Some shelters are gathering real-time data on a weekly or monthly basis, including recording how many people are new to homelessness, how many are returning to homelessness, how many are being housed, how many people have become inactive in the community, and how many people return from a period of being inactive.
“Shelters can also document [a person’s] needs and how they can help them,” Richter says, adding that a by-name list can help someone articulate exactly what type of housing they need, any family they would like to be close to, and if they’re able to access employment.
The federal government considers housing to be a right in Canada, but “if you’re invisible to the system, you can’t access that right to housing,” Richter adds.
While by-name lists can mitigate the problem of people having to repeat their stories when they register their data at multiple shelters, these lists can also raise concerns about data privacy and sensitivity. This is particularly important when working with vulnerable groups of people. There should also be special considerations when shelters are working with Indigenous communities experiencing homelessness, Richter adds, understanding the principles of ownership, control, access and possession when it comes to gathering data.
For both Richter and Dr Gaetz, involving the client actively in the process of gathering data is one of the main ways to mitigate privacy concerns – including co-creating a plan with them present, or simply asking if it’s okay to share their information with other organizations.
“Typically, people will say yes to sharing data, but might not want to share with one organization where they had a bad experience,” Dr Gaetz suggests.

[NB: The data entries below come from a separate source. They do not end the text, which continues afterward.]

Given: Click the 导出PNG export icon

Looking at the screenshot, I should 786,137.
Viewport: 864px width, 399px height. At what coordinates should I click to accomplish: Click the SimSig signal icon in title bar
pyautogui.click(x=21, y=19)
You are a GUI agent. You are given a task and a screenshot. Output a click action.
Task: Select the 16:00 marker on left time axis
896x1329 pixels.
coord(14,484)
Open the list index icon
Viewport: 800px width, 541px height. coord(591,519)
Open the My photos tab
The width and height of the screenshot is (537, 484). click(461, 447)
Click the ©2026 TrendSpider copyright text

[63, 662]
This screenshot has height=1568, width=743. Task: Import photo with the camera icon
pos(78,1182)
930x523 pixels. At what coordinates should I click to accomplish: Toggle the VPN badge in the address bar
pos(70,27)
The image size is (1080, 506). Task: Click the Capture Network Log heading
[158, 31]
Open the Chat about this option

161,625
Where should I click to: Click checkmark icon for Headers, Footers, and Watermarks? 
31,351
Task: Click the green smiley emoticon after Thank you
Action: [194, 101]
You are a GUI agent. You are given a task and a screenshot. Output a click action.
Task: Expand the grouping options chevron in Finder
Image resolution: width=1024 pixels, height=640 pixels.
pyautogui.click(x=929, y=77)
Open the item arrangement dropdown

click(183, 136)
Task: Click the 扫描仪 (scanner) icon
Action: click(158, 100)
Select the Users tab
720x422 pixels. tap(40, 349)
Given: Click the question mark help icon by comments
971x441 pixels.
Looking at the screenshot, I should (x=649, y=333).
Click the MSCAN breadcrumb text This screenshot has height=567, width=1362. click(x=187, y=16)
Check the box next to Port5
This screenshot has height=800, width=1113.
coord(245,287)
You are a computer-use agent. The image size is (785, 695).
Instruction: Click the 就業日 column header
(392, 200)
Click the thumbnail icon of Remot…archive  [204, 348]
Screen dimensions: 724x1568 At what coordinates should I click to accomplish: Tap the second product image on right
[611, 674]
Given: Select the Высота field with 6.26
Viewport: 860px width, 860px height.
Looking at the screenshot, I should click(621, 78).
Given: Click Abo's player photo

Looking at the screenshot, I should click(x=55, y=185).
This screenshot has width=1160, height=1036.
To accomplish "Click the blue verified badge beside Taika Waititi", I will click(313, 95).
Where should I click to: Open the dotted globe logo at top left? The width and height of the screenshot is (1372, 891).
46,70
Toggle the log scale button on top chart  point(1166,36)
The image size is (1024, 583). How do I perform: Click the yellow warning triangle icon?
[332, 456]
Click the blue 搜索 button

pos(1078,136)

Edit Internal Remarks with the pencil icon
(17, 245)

Involving and seeking consent from a person in a data collection process is also a critical part of maintaining a person’s dignity during the process of finding a long-term housing solution, rather than suggesting or imposing solutions that might not fit with their needs in the long-run.
An extremely sophisticated, data-driven system could predict if a person or family is at risk of becoming chronically homeless before they actually do, Dr Gaetz says. But in a sector that isn’t data-savvy, and where data collection might be considered a “distracting” or “unpleasant” task, there is a long way to go.
Beyond funding, there also needs to be dedicated data support within the homelessness sector, especially when it comes to cleaning and analyzing the data that has already been gathered, he adds. “An outreach worker could start to see patterns or changes in what is happening, but most small organizations don’t have that capacity.”
According to Dr Gaetz, increasing data literacy across the sector will also require a change management process. Richter echoes this: “If you’re a frontline worker and really busy, the last thing you want to do is fill in a survey. But people should see [data] as an essential element of providing care.”
He also warns that most shelters won’t get it right from the beginning, but making successes and failures transparent can dispel some of the nervousness. “A fear of accountability can be nerve-wracking.”